# Natural substitutes (recipes?) for energy gels?



## markowe (Feb 1, 2007)

Got a 5-6 hour XC marathon coming up soon, the sort of thing you just can't tackle unless you are fueling up CONSTANTLY throughout (tried that before!) Most other riders are doing gels every 45 minutes or so, though they give out a ton of food at checkpoints too (fruit, muesli bars and stuff), which has really helped me in the past.

Anybody got any suggestions for good substitutes for gels? I don't really feel like it's necessary to use 'artificial' fuel sources, surely there must be some good recipes for something with equivalent energy value to gel, that doesn't cost a couple of bucks a pop too? Oh, and that's lightweight and easily 'administered', too?


----------



## Mike83 (Jun 3, 2008)

I would highly recommend Hammer Nutrition products as fuel sources for endurance events. They make all natural products that are specifically designed for whatever nutrition need you are looking to fulfill. Compare their ingredients to Gatorade and you can see how much better it is.

I ordered $165 worth of stuff from them, got the 15% off with someone's referral code and they threw in $30 worth of free samples for other flavors and products as well. Awesome customer service - they called me to say the order shipped and are basically there to consult you on your specific training and racing regimen.


----------



## Fakie1999 (Feb 14, 2010)

+1 on hammer. they always throw in freebies. I just ordered $60 worth of stuff, and it only cost me $15, thanks to some referral rewards.


----------



## Evan55 (Jul 23, 2009)

lol guys he said gel substitutes

blue agave nectar and/or brown rice syrup are good natural gel alternatives. both have a pretty good mixture of quick burning sugars and longer burning carbs.

the clif gels use mostly brown rice syrup so you could just buy those for a reasonably natural off the shelf product.
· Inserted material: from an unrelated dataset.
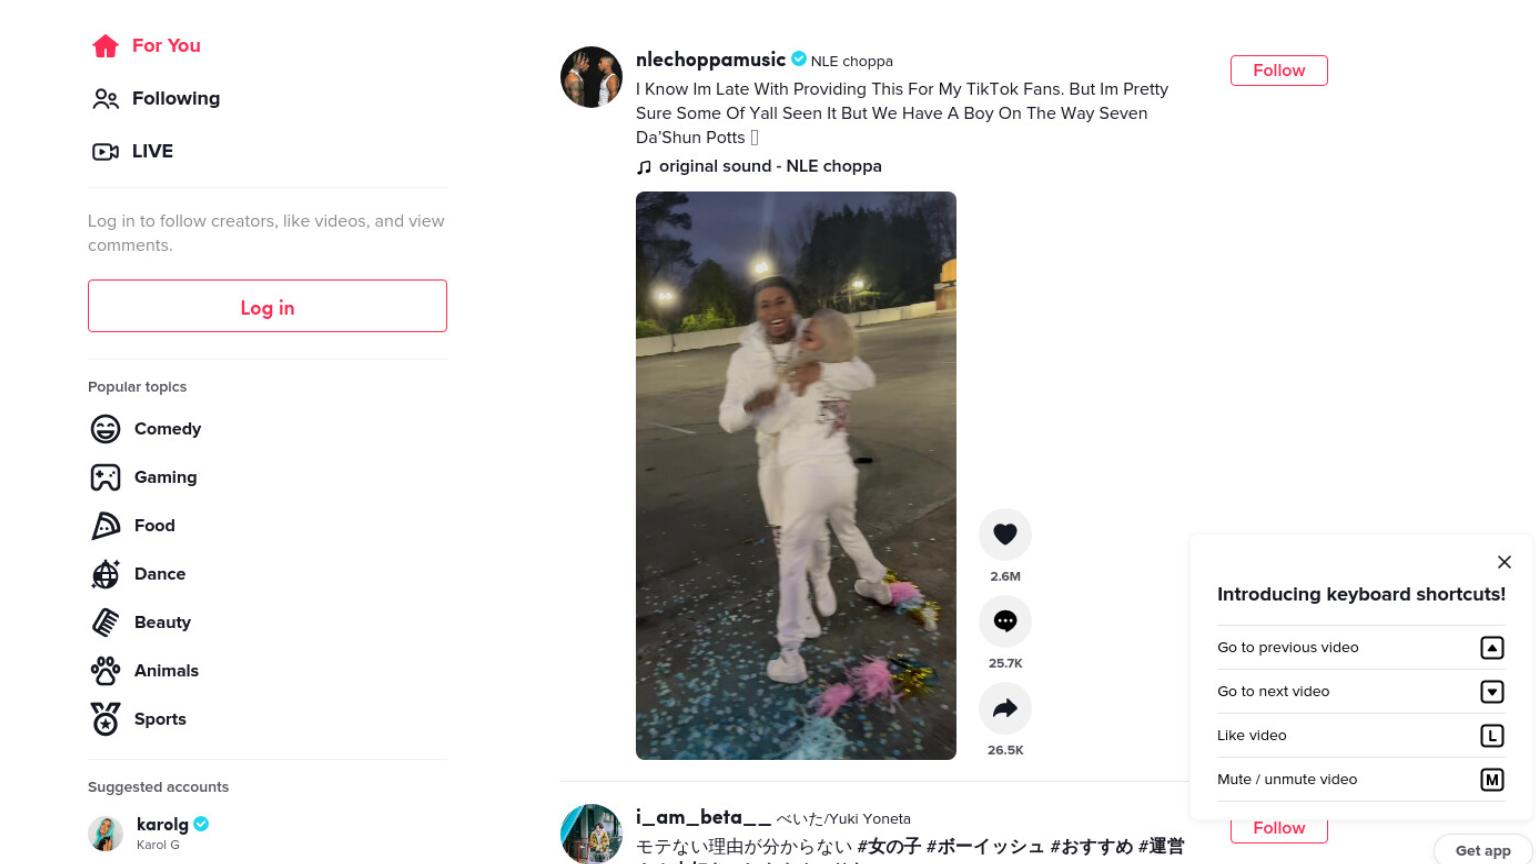Switch to the For You feed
although even off the shelf gels arent really using any chemicals or un natural ingredients.
mose of them are just a mixture of maltodextrin, dextrose, and pure fructose, with some electrolytes thrown in. 
Personally I make my own and save a ton of money.


----------



## PissedOffCil (Oct 18, 2007)

I started doing my own gels from brown rice syrup and I put them in runner's 6oz flasks, in my jersey pocket.
I also eat SunRype fruit bars (http://www.sunrype.ca/viewproduct.php?line=9&group=0).
Finally I bought some Elete electrolyte supplement. I'm not sure what I'll be doing with it, probably just add it to water (instead of sports drink) & gels for proper electrolyte balance.


----------



## RideStrong (May 4, 2007)

I'm not a vegetarian, but I'm as close to being one as ever in terms of my diet. Riding, racing, and training has created an obsession for me to learn how to maximize performance through nutrition. Not to get off on a rant, but I suggest everyone reads Thrive, by Brendan Brazier (professional ironman triathlete). His book is loaded with cutting edge nutritional advice. It's geared for vegetarians/vegans, but everyone can benefit from it. Anyway, in his book he mentions how to make your own all natural energy gels and energy bites. The ones I like and that he regards as the ultimate for quick energy are called direct fuel bites. They are basically a combination of organic dates, organic coconut oil, lemon zest, lime juice, and sea salt. Simple all natural fast energy you can make on your own.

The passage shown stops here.